==== Given data ====

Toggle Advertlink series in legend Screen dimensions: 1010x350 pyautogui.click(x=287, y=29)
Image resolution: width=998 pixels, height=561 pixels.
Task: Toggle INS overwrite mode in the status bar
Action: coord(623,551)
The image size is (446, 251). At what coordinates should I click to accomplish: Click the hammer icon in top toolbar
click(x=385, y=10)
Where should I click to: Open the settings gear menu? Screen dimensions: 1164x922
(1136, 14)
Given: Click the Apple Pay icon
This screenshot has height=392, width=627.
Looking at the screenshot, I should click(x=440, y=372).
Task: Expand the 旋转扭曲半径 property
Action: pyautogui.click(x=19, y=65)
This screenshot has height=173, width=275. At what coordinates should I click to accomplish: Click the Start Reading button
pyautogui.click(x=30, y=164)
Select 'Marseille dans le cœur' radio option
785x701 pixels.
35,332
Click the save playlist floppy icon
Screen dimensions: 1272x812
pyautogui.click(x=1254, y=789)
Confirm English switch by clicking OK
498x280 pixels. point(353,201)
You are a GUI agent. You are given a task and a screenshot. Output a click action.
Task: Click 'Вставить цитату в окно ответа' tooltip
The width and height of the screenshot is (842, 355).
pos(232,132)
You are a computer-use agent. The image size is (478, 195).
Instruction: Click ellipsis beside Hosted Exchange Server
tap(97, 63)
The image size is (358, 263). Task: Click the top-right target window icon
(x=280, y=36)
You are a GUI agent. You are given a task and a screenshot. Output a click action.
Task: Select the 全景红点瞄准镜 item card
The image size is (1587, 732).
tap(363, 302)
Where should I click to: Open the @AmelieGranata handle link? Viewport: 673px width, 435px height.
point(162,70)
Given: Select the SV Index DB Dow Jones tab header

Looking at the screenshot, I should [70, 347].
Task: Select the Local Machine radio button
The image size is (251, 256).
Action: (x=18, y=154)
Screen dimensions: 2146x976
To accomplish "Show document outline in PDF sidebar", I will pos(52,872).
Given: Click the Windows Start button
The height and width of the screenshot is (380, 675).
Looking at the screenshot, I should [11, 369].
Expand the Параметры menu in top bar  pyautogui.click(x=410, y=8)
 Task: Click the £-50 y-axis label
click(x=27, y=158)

====

● Action item: Would you restate every record word for word?

● The completed task:
Toggle Advertlink series in legend Screen dimensions: 1010x350 pyautogui.click(x=287, y=29)
Image resolution: width=998 pixels, height=561 pixels.
Task: Toggle INS overwrite mode in the status bar
Action: coord(623,551)
The image size is (446, 251). At what coordinates should I click to accomplish: Click the hammer icon in top toolbar
click(x=385, y=10)
Where should I click to: Open the settings gear menu? Screen dimensions: 1164x922
(1136, 14)
Given: Click the Apple Pay icon
This screenshot has height=392, width=627.
Looking at the screenshot, I should click(x=440, y=372).
Task: Expand the 旋转扭曲半径 property
Action: pyautogui.click(x=19, y=65)
This screenshot has height=173, width=275. At what coordinates should I click to accomplish: Click the Start Reading button
pyautogui.click(x=30, y=164)
Select 'Marseille dans le cœur' radio option
785x701 pixels.
35,332
Click the save playlist floppy icon
Screen dimensions: 1272x812
pyautogui.click(x=1254, y=789)
Confirm English switch by clicking OK
498x280 pixels. point(353,201)
You are a GUI agent. You are given a task and a screenshot. Output a click action.
Task: Click 'Вставить цитату в окно ответа' tooltip
The width and height of the screenshot is (842, 355).
pos(232,132)
You are a computer-use agent. The image size is (478, 195).
Instruction: Click ellipsis beside Hosted Exchange Server
tap(97, 63)
The image size is (358, 263). Task: Click the top-right target window icon
(x=280, y=36)
You are a GUI agent. You are given a task and a screenshot. Output a click action.
Task: Select the 全景红点瞄准镜 item card
The image size is (1587, 732).
tap(363, 302)
Where should I click to: Open the @AmelieGranata handle link? Viewport: 673px width, 435px height.
point(162,70)
Given: Select the SV Index DB Dow Jones tab header

Looking at the screenshot, I should [70, 347].
Task: Select the Local Machine radio button
The image size is (251, 256).
Action: (x=18, y=154)
Screen dimensions: 2146x976
To accomplish "Show document outline in PDF sidebar", I will pos(52,872).
Given: Click the Windows Start button
The height and width of the screenshot is (380, 675).
Looking at the screenshot, I should [11, 369].
Expand the Параметры menu in top bar  pyautogui.click(x=410, y=8)
 Task: Click the £-50 y-axis label
click(x=27, y=158)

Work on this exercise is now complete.